#### Instruction:
Swap "community" for "neighborhood" in the stretch of the blog post below from "Sometimes his is" through "out this list.", and give that stretch again.

#### Text segment:
Always the Season for Kindness

By Saralyn Richard

Photo courtesy of Jasper Garratt and Unsplash Free Photos

When I was an English I teacher, I assigned my students a “Day of Kindness” paper, based on the Shirley Jackson short story, “One Ordinary Day, With Peanuts.” The resulting papers and speeches led to a powerful discussion of good and evil, and how doing good deeds made the world a better place, even for the giving party.

That same concept of good vs. evil is basic to most mystery novels, including the Detective Parrott mysteries. Parrott, like most real-life law enforcement officers I know, chose the profession because he wanted to seek truths, right wrongs, administer justice, and bring a measure of peace and closure to victims and their families.

Sometimes his is a thankless job. The person most grateful for Parrott’s solving a crime might be the deceased victim. But Parrott finds satisfaction in his role, whether he is turning up evidence to prove someone’s guilt or someone’s innocence. In either case, he is protecting the community.

Parrott can be tough when he needs to, but underneath it all, he’s a kind and caring human being. Over and over again, readers see the kindness and compassion he shows to his wife, his mother, his boss, and even his suspects.

Fortunately, we don’t have to be detectives to follow Parrott’s example. We can show kindness at this season, and in every season. Anyone who’d like some fresh ideas for acts of kindness to perform might check out this list.

If you’re inspired to do a good deed by this blogpost, I’ll ask you, as I asked my students, what did you do, whom did you help, what reaction did you receive, and how did the experience make you feel? I hope you agree—it’s always the season for kindness.

Saralyn Richard writes the Detective Parrott Mystery Series, two standalone mysteries, and a children’s book narrated by her Old English sheepdog, Nana. To learn more about her, click here.

#### Listing:
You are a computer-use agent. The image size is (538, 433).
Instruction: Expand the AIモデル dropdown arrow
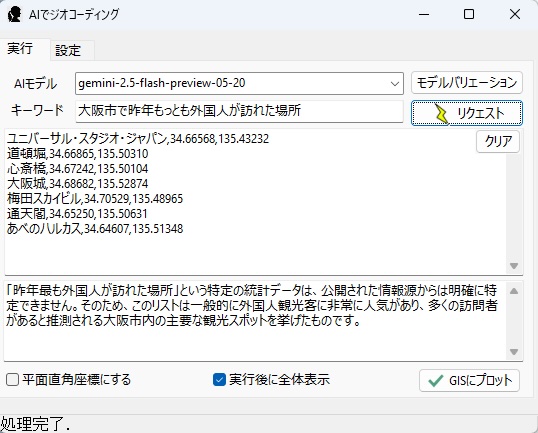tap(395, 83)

==

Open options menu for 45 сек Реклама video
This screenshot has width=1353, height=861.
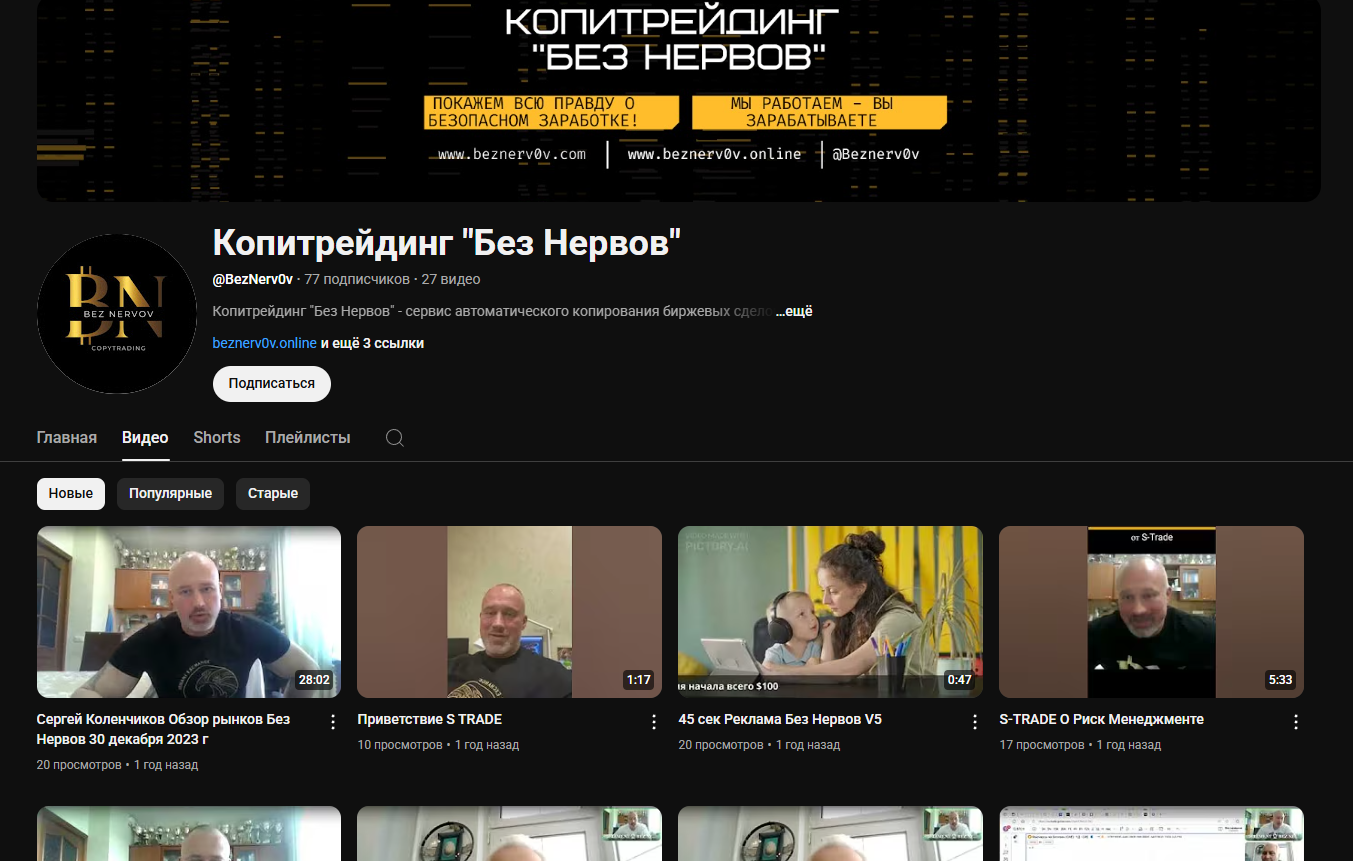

---

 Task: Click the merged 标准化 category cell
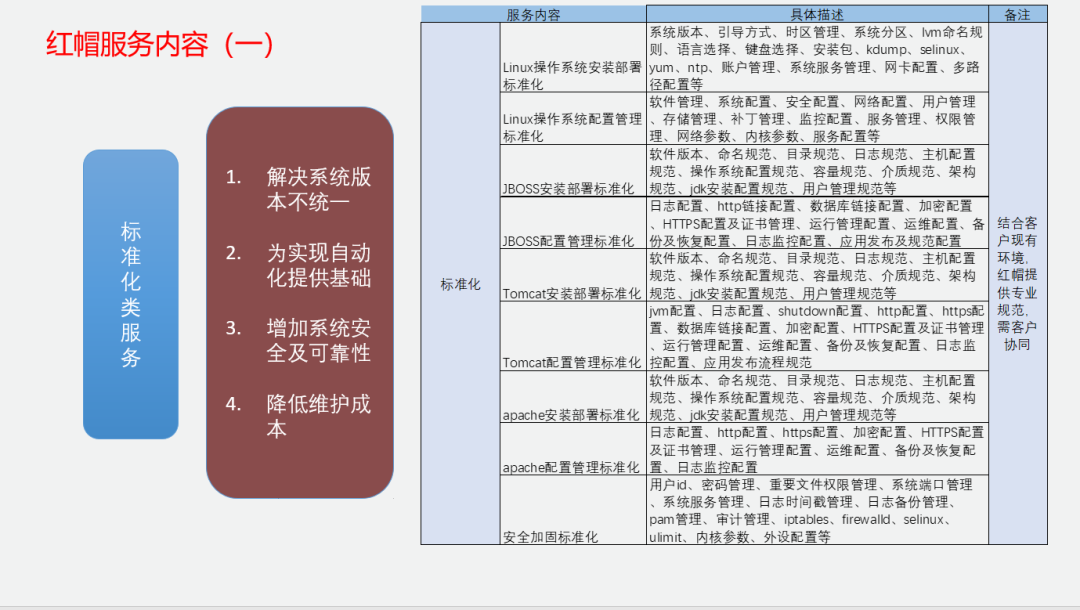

#### Answer for this exercise:
Sometimes his is a thankless job. The person most grateful for Parrott’s solving a crime might be the deceased victim. But Parrott finds satisfaction in his role, whether he is turning up evidence to prove someone’s guilt or someone’s innocence. In either case, he is protecting the neighborhood.

Parrott can be tough when he needs to, but underneath it all, he’s a kind and caring human being. Over and over again, readers see the kindness and compassion he shows to his wife, his mother, his boss, and even his suspects.

Fortunately, we don’t have to be detectives to follow Parrott’s example. We can show kindness at this season, and in every season. Anyone who’d like some fresh ideas for acts of kindness to perform might check out this list.